Credit: University of Portsmouth
A remarkable new treasure has been found by scientists from the University of Portsmouth – the first fossil plant gum on record. The beautiful, amber-like material has been discovered in 110 million year old fossilised leaves.
University of Portsmouth PhD student Emily Roberts, made the discovery while examining fossilised leaves of the Welwitschiophyllum plant, found in the Crato Formation in Brazil. Emily noticed thin amber-coloured bands locked inside some of the fossilised leaves she was studying.
What makes this new ‘gem’ unique is that unlike amber, which is made from fossilised plant resin, this substance is made from fossilised plant gum. Until now, it has been assumed that plant gums cannot survive the fossilisation processes. Their water soluble properties have meant that scientists have always assumed that gum would be dissolved in water, and could not have survived long enough to be preserved in fossil plant remains. As this fossilised gum looks so like amber, it is thought that there may be many other amber-coloured substances in fossil plants, wrongly interpreted without chemical confirmation.
Plants produce fluids such as resins and gums, which have different functions within the plant. Resins are a response to wounding and act as a defence against disease and insects. Gums are involved in food storage, structural support and wound sealing. Although gums and resins look similar, they are chemically different and gums are well known to dissolve in water. Previously, only fossilised plant resins (ambers) have been reported.
Emily said: “This new discovery overturns the basic assumption that plant gums cannot be preserved in the fossil record. It has opened our eyes to the fact that other plant chemicals may also be preserved – we can no longer just make assumptions. When we first tested the gum I was astonished that we were confirming something that was thought to be impossible – it just goes to show that fossil plants can surprise us.”
This study, published in the journal Scientific Reports has also revealed another significant finding – the Welwitschiophyllum plant is considered to be related to one of the oldest and most enigmatic plants in existence. Remarkably, a considered relative of this plant is still growing today, Welwitschia is the sole survivor of this lineage and is now found only in the Namib Desert in Namibia and Southern Angola.

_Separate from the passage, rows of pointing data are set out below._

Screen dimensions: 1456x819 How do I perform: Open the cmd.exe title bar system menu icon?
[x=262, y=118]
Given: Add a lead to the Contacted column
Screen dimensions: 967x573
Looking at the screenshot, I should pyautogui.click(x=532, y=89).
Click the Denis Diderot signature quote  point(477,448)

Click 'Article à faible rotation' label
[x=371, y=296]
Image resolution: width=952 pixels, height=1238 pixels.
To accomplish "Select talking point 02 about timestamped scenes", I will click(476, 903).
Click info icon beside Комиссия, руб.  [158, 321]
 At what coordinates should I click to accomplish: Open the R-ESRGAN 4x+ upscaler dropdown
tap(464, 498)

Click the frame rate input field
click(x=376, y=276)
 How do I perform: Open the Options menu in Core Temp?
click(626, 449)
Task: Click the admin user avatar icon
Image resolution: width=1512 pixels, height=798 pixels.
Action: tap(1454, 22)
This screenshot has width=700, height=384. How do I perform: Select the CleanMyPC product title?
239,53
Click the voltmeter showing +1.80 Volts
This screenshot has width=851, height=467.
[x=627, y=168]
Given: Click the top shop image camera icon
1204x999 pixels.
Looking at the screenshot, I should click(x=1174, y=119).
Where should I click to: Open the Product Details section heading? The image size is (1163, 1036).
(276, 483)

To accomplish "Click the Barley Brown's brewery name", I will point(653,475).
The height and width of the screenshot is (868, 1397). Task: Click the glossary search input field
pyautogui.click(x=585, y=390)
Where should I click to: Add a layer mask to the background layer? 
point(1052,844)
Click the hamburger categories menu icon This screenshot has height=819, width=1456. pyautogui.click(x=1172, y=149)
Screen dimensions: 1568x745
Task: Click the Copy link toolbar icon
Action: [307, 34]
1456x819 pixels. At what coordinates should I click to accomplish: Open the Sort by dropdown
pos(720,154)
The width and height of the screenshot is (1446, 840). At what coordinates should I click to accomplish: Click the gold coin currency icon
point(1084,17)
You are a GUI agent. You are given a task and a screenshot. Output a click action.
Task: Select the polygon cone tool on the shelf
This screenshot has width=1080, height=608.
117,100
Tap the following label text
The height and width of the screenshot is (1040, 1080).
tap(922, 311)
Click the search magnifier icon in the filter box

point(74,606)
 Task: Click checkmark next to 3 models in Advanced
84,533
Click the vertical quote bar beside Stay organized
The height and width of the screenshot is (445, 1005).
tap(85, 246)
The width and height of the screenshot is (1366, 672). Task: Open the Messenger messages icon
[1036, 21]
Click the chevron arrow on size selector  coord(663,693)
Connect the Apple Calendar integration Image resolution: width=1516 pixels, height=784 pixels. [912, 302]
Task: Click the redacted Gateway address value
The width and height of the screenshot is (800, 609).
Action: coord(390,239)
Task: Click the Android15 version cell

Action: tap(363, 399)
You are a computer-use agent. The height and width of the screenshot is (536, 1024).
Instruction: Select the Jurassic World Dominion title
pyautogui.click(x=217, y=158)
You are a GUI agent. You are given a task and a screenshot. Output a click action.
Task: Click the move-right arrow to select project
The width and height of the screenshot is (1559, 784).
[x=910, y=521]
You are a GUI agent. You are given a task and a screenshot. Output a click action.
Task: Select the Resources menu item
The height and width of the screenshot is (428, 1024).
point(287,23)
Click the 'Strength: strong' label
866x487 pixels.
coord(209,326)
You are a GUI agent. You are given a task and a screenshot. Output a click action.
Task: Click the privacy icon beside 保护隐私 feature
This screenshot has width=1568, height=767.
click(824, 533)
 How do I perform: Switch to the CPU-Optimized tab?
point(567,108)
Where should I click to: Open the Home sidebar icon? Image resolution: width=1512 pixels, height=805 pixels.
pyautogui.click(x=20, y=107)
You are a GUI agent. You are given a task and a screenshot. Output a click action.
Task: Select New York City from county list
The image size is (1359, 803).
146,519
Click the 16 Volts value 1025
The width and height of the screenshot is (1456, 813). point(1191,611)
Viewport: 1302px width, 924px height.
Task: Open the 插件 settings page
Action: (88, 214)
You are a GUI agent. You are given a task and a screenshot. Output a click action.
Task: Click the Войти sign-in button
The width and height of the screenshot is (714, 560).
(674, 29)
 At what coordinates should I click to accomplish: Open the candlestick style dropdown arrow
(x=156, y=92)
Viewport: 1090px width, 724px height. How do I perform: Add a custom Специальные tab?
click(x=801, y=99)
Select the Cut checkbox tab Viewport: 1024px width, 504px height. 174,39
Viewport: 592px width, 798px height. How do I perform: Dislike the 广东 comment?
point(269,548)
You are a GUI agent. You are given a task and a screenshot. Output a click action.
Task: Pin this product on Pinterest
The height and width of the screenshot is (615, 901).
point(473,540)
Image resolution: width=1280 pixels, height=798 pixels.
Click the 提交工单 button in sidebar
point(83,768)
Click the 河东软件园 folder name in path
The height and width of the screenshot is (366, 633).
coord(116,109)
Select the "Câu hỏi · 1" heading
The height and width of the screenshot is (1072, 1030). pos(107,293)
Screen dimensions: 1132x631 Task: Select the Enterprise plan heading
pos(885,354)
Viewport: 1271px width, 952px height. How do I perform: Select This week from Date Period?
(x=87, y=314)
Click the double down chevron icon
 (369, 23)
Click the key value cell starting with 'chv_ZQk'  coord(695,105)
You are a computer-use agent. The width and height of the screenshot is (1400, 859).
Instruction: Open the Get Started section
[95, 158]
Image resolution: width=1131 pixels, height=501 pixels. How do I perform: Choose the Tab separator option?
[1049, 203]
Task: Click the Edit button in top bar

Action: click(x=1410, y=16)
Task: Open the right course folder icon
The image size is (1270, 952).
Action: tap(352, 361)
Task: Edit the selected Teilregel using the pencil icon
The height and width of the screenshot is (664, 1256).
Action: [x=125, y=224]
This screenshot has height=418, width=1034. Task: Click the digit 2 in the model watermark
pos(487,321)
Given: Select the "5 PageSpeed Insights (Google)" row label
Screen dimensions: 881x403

Co-author Professor David Martill, of the School of the Environmental Geography and Geosciences at the University of Portsmouth, said: “Emily has not only discovered something ground-breaking about plant gum, but perhaps even more astonishing her findings confirm that the Welwitschia plant found in Africa today produces a gum similar to a plant growing 110 million years ago in Brazil. Welwitschia is one of life’s survivors, thriving in one of the harshest environments on earth for over 120 million years. This discovery is extremely exciting, especially when put into the context of these two continents of Africa and South America, being one during the Cretaceous period.”
Researchers suggest there is still much to be learnt and that future work should focus on how this preserved gum has survived 110 million years.
This research was a collaboration between the University of Portsmouth, the University of Vienna (with amber expert Dr Leyla Seyfullah) and the British Library (with FTIR (Fourier Transform Infrared Spectroscopy) specialist Dr Paul Garside).